В этот момент свет ближайшего факела метнулся, и эмир отчётливо рассмотрел большую красную бороду и рваную ноздрю. Конечно, он сразу узнал этого человека, а бывший гонец сотника Баскумчи тоже узнал своего собеседника.
Эмир не спешил радоваться, ибо невозможно было предсказать, к каким действиям побудит предводителя степных бандитов воспоминание о той давнишней встрече.
Вдруг краснобородый резко спрыгнул с коня.
Тимур сделал шаг назад, берясь за рукоять сабли, он подумал, что Курбан Дарваза решился на поединок. Но он ошибся, повелитель всех людей и всех песков по эту сторону Мургаба кинулся к его ногам, причитая:
— О, повелитель, повелитель, повелитель!
Такого поворота Тимур, при всей уверенности в себе, всё же не ожидал. Надо ли говорить, что все остальные ожидали этого ещё меньше.
Люди Курбана Дарвазы приблизились вплотную, факелы в наступившем недоумённом молчании громко трещали над их головами, могло показаться, что это от напряжения трещат головы разбойников.
— О, повелитель, повелитель, повелитель! — продолжал громогласно выкрикивать Курбан Дарваза, припадая к сапогам великодушного Тимура.
Разрешилось всеобщее недоумённое смущение неожиданным образом. Одной из разбойничьих стрел был повреждён висевший на стене светильник, полыхающее масло пролилось на сухое дерево, и вскоре весь дом вспыхнул, как будто поражённый молнией.
Глава 11
БУХАРА
Есть города, исполненные силой.
Есть города, исполненные славой.
Есть города, исполненные богатством.
Есть города, о которых мечтает душа твоя.
Курбан Дарваза, удачливый туркменский разбойник, даже не подозревал, какую оказал услугу Тимуру, пав перед ним на колени. Слух об этой истории мгновенно облетел округу. Это ведь только кажется, что пустыни безлюдны и далёк в них путь от человека до человека. Новости распространяются здесь так же быстро, как в городах. Вручив эмирам Тимуру и Хуссейну семь десятков своих разноплеменных головорезов, Курбан Дарваза подал пример сотням и сотням всадников, промышлявших к югу от реки Аму. В сущности, самый независимый, самый неуправляемый человек ищет того, перед кем он мог бы преклонить голову.
Прошло каких-нибудь две недели, и Хуссейн с Тимуром уже кочевали вдоль по течению Мургаба во главе небольшого войска в три сотни сабель.
Именно войском, а не как-либо иначе следовало называть эту стихийно сложившуюся толпу единомышленников.

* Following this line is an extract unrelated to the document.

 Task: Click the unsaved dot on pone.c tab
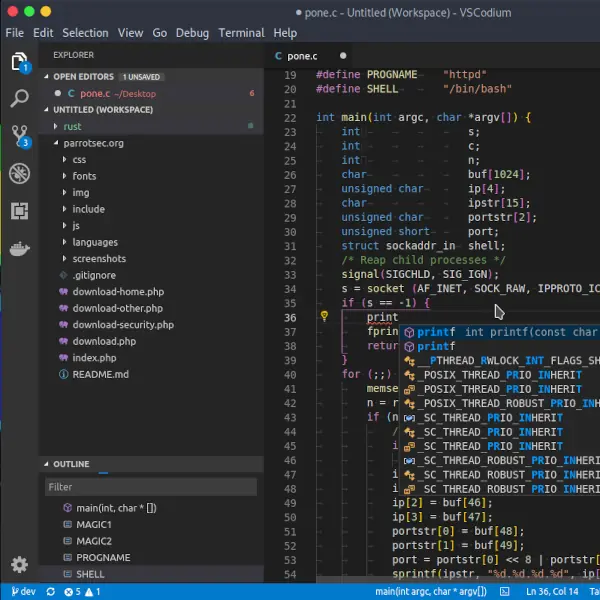tap(343, 56)
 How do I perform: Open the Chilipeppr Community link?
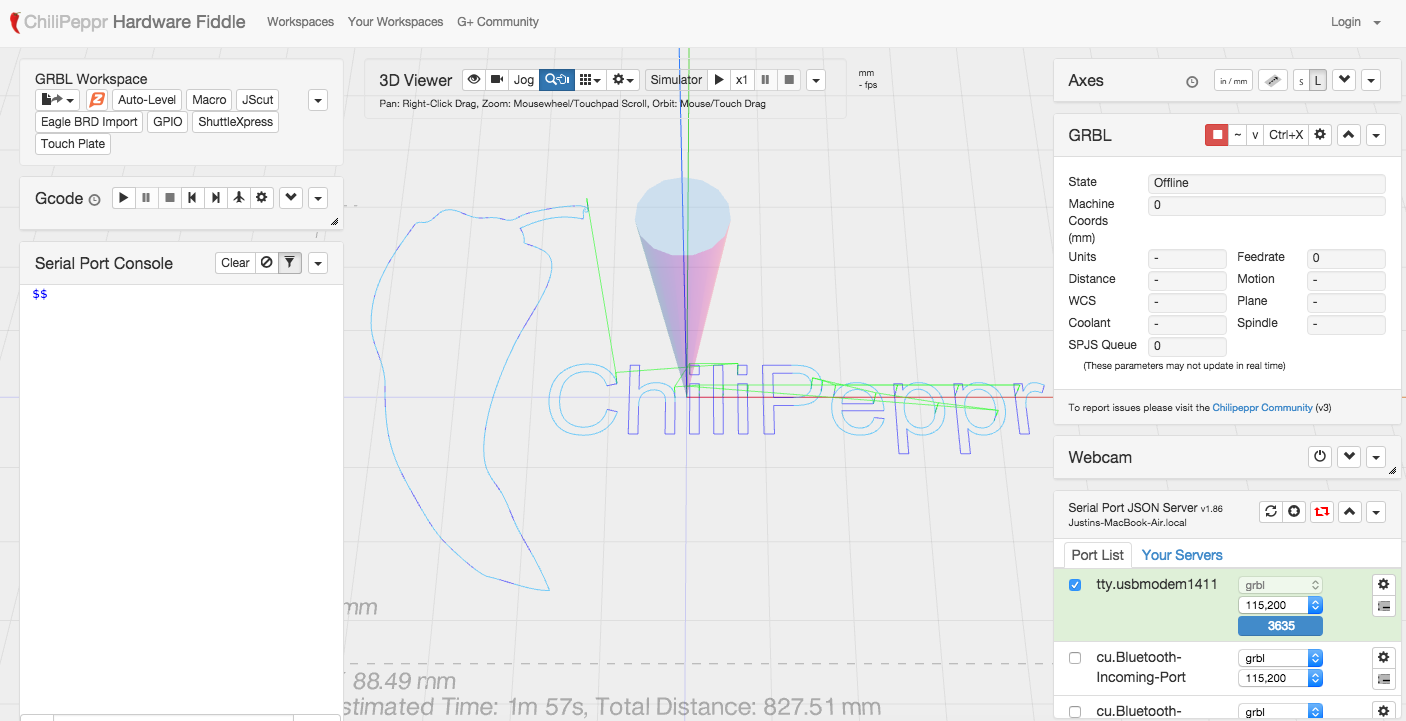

Острая ненависть к чагатаям и железная дисциплина делали эту боевую единицу весомым аргументом в предстоящем споре с Ильяс-Ходжой. Конечно, у царевича сил намного больше. Но не всегда же будет так.
Поскольку отряд разросся, возникла необходимость разделить его на части для удобства командования. Во главе сотен встали Курбан Дарваза, Байсункар и Аяр, молчаливый сорокалетний человек, большой, судя по всему, мастер военного дела, бывший у Курбана помощником. Присоединясь к эмирам, сотники составляли вместе с ними военный совет, на котором обсуждались планы на ближайшее будущее и детали предстоящих операций. Все далеко идущие, принципиальные планы Тимур и Хуссейн доверяли только друг другу.